# AIM:
Render everything from the line containing "This screenshot has width=934, height=633." down to the line containing "(x=518, y=34)" as a numbered list, leaving out blank lines and the pictures.

# SOURCE MATERIAL:
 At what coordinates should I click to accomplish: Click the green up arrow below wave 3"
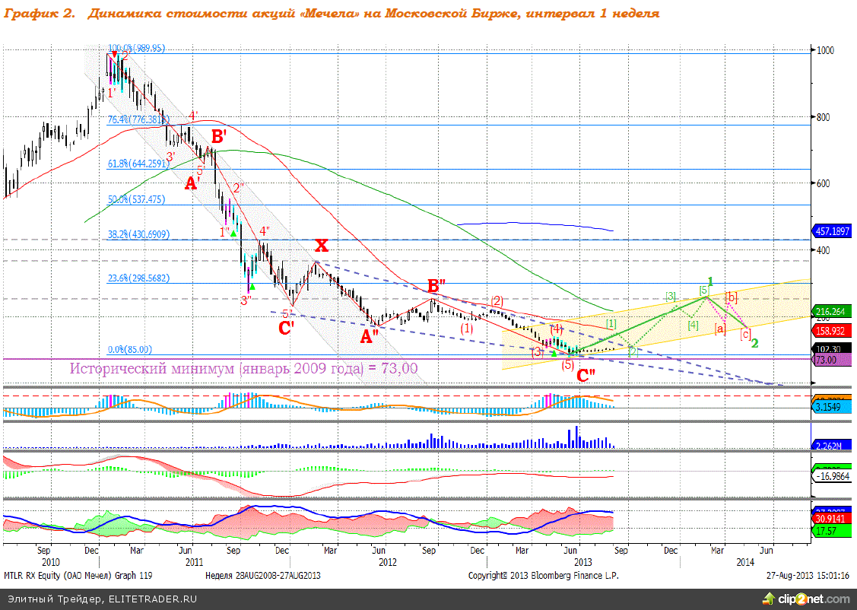(252, 287)
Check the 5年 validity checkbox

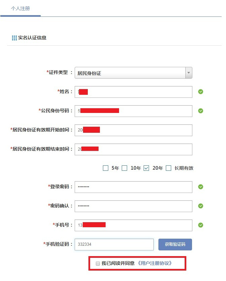pyautogui.click(x=106, y=168)
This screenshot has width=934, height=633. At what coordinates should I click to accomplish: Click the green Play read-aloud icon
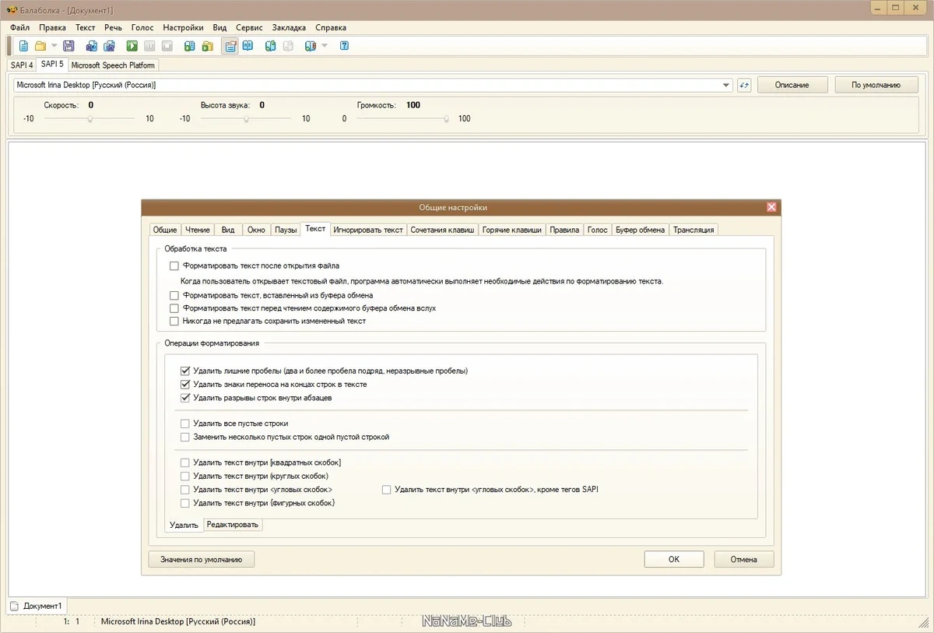(x=132, y=46)
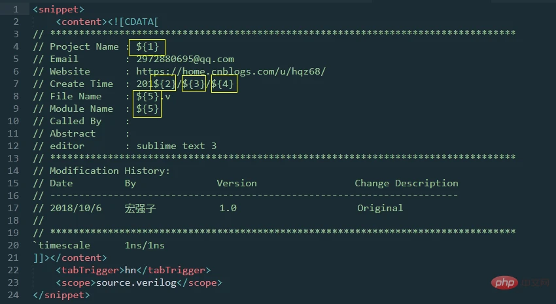Click the 2972880695@qq.com email address
Image resolution: width=556 pixels, height=304 pixels.
point(185,59)
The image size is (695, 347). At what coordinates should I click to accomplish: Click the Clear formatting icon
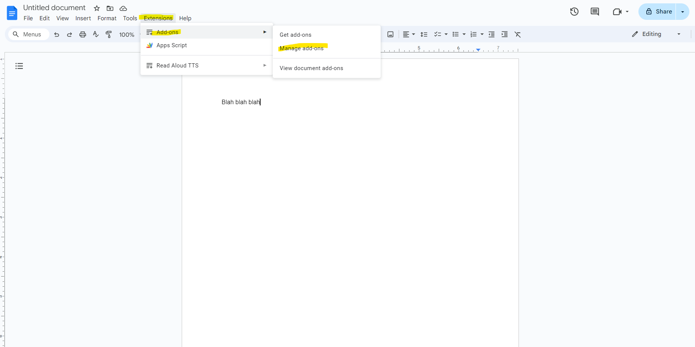(x=518, y=34)
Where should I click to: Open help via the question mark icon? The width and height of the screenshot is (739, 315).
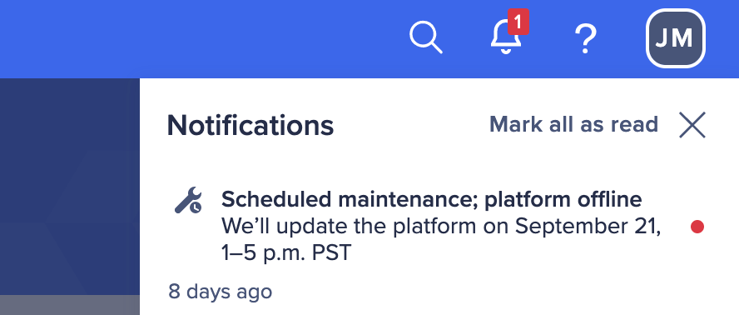[x=585, y=38]
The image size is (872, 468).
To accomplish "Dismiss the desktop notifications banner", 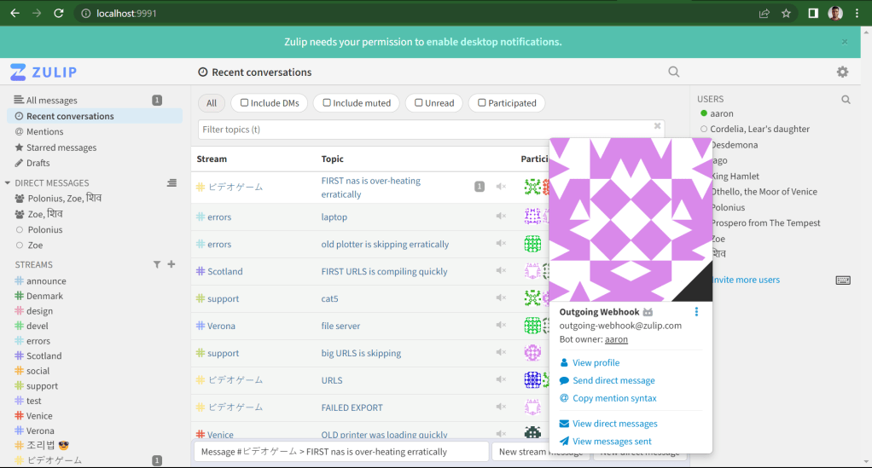I will (x=845, y=42).
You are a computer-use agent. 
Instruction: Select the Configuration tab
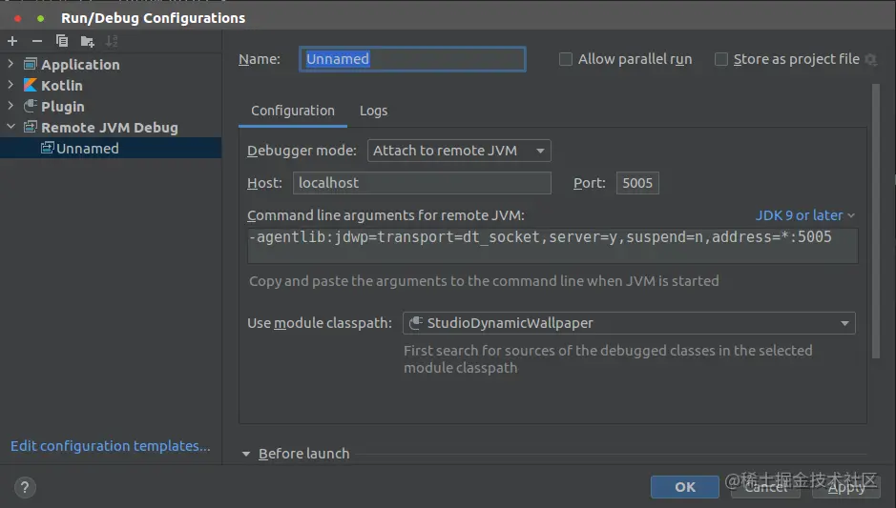293,111
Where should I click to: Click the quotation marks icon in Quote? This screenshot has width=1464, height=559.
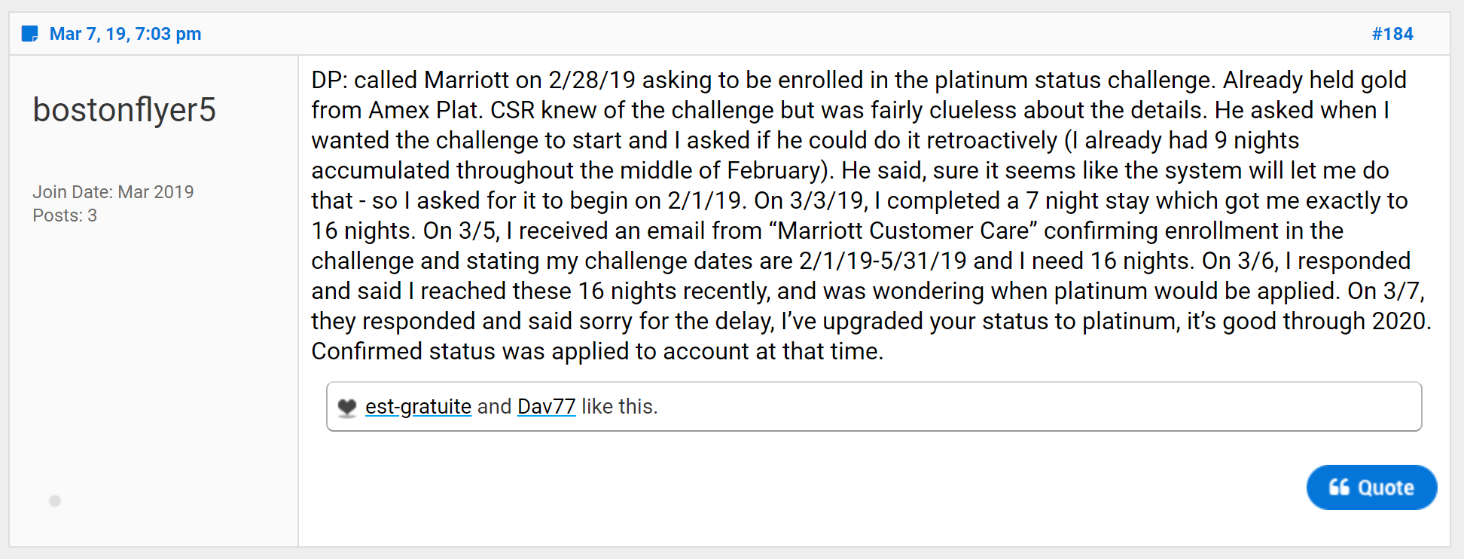[1339, 487]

# EXERCISE RESULT:
1. This screenshot has width=934, height=633. At what coordinates should I click to accomplish: Click the green Play read-aloud icon
2. (x=132, y=46)
3. Click the 2972880695@qq.com email address
4. Image resolution: width=556 pixels, height=304 pixels.
5. point(185,59)
6. The image size is (695, 347). At what coordinates should I click to accomplish: Click the Clear formatting icon
7. (x=518, y=34)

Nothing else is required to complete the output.